— EXERCISE DETAILS —
Copy each line of the data below into a numbered list, skipping any blank lines. Leave the pictures out of your answer.

Records for locating displayed items
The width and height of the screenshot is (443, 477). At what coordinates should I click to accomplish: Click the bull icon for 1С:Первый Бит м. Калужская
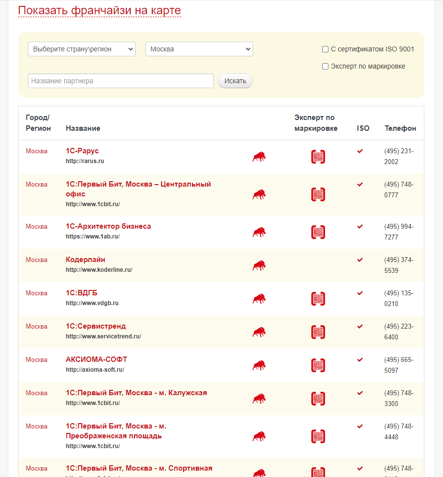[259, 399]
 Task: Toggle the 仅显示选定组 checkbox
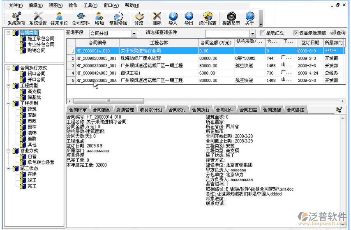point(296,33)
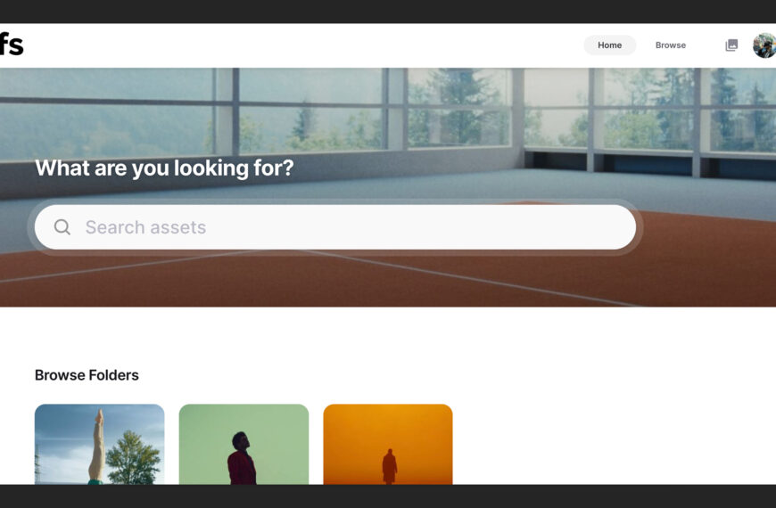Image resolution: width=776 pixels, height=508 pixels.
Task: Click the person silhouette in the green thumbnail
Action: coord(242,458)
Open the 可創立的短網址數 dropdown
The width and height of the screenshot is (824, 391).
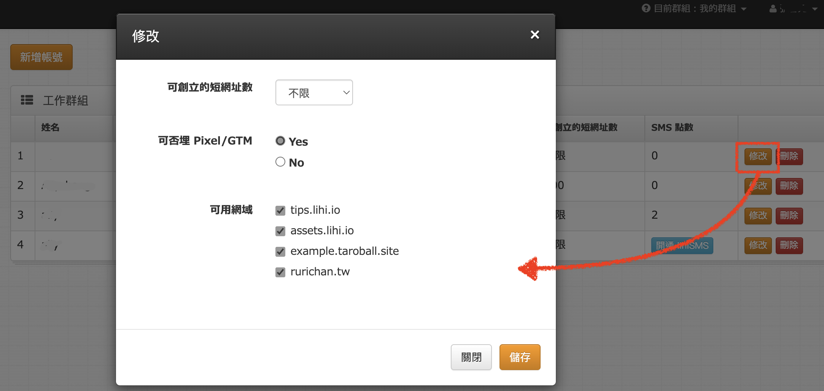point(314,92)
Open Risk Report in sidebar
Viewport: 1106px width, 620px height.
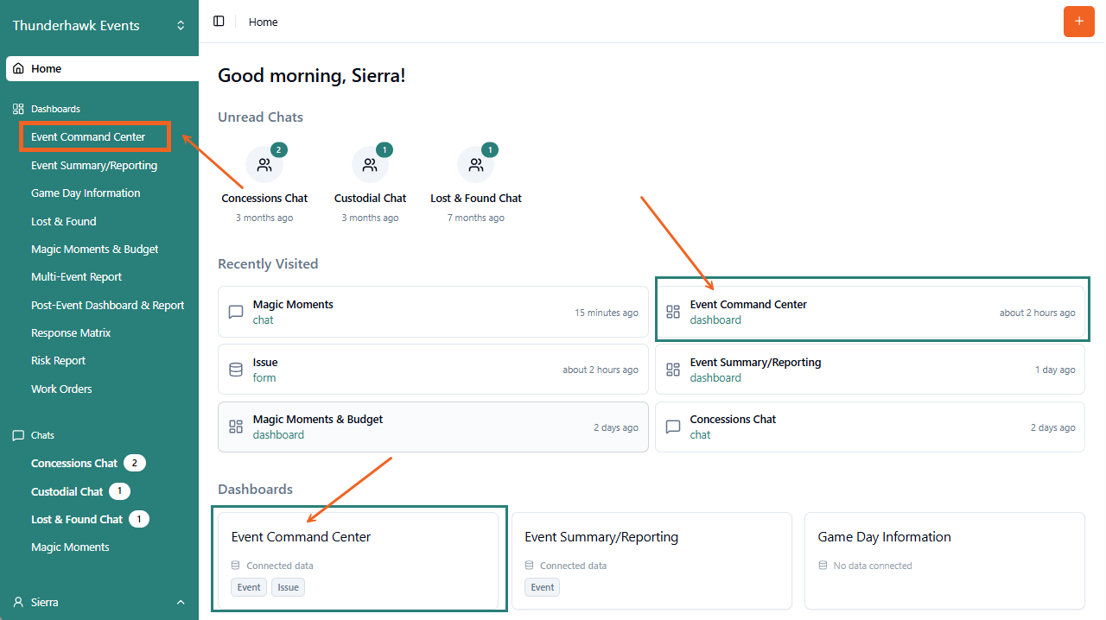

— WRITTEN SOLUTION —
1. The width and height of the screenshot is (443, 477). At what coordinates should I click to accomplish: Click the bull icon for 1С:Первый Бит м. Калужская
2. [259, 399]
3.  Task: Toggle the 仅显示选定组 checkbox
4. point(296,33)
5. Image resolution: width=776 pixels, height=508 pixels.
6. Task: Click the person silhouette in the green thumbnail
7. Action: coord(242,458)
8. Open the 可創立的短網址數 dropdown
9. The width and height of the screenshot is (824, 391).
10. point(314,92)
11. Open Risk Report in sidebar
12. Viewport: 1106px width, 620px height.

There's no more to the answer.